What is asked: Which rows contain the word "output" with the same capitalization? Report each of them, copying the whole row.

Data provided:
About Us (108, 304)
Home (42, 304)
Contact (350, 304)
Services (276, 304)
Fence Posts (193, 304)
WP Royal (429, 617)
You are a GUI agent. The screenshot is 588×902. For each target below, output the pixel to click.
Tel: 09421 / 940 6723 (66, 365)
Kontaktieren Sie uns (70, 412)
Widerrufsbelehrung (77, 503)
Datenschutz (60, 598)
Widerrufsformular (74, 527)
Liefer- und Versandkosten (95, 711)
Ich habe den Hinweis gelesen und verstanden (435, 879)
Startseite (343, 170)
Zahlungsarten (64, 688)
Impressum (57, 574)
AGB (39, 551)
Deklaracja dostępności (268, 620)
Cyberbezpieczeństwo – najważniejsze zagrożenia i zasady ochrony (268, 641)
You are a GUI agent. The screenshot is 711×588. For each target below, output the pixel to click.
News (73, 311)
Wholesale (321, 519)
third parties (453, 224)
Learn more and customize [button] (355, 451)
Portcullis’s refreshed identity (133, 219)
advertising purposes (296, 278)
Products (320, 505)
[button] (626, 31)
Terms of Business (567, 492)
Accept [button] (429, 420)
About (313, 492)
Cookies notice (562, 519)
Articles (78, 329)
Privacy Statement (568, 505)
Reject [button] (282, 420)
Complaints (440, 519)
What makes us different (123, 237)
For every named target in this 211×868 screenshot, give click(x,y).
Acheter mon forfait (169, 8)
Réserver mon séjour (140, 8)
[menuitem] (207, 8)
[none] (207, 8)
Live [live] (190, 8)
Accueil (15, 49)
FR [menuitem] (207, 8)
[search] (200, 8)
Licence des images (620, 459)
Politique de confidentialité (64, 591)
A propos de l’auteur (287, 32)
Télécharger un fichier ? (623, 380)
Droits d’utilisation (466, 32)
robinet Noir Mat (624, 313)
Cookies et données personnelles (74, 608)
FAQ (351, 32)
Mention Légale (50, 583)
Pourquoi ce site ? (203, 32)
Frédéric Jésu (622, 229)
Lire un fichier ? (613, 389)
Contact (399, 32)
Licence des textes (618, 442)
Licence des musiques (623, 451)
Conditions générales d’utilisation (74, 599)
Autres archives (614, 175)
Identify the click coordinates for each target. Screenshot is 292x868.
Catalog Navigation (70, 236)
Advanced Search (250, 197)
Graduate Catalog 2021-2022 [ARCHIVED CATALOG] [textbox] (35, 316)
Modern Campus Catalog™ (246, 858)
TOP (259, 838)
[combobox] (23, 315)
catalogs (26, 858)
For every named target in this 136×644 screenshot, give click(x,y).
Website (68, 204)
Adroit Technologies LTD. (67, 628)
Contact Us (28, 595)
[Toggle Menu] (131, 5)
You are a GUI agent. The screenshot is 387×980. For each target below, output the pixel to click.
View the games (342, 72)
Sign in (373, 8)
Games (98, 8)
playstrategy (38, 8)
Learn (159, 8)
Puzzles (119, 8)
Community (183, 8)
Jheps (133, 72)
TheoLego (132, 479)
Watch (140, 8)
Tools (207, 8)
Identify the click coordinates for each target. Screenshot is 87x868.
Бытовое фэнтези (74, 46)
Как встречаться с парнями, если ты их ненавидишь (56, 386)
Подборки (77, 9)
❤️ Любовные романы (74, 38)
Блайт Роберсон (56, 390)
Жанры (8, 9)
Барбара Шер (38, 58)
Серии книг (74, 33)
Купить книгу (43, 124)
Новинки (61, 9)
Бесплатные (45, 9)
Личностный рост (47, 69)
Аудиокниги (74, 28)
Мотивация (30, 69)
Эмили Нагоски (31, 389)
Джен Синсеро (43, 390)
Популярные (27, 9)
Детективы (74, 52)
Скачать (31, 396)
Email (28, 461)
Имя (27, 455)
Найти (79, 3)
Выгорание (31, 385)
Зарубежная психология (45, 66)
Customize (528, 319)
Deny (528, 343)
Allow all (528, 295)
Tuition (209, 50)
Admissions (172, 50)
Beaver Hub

Task solution:
You are a GUI agent. The screenshot is 588×902. For each target below, output the pixel to click.
You are a GUI agent. The screenshot is 711×588. For each target below, output the pixel to click.
You are a GUI agent. The screenshot is 387×980. For each target below, output the pixel to click.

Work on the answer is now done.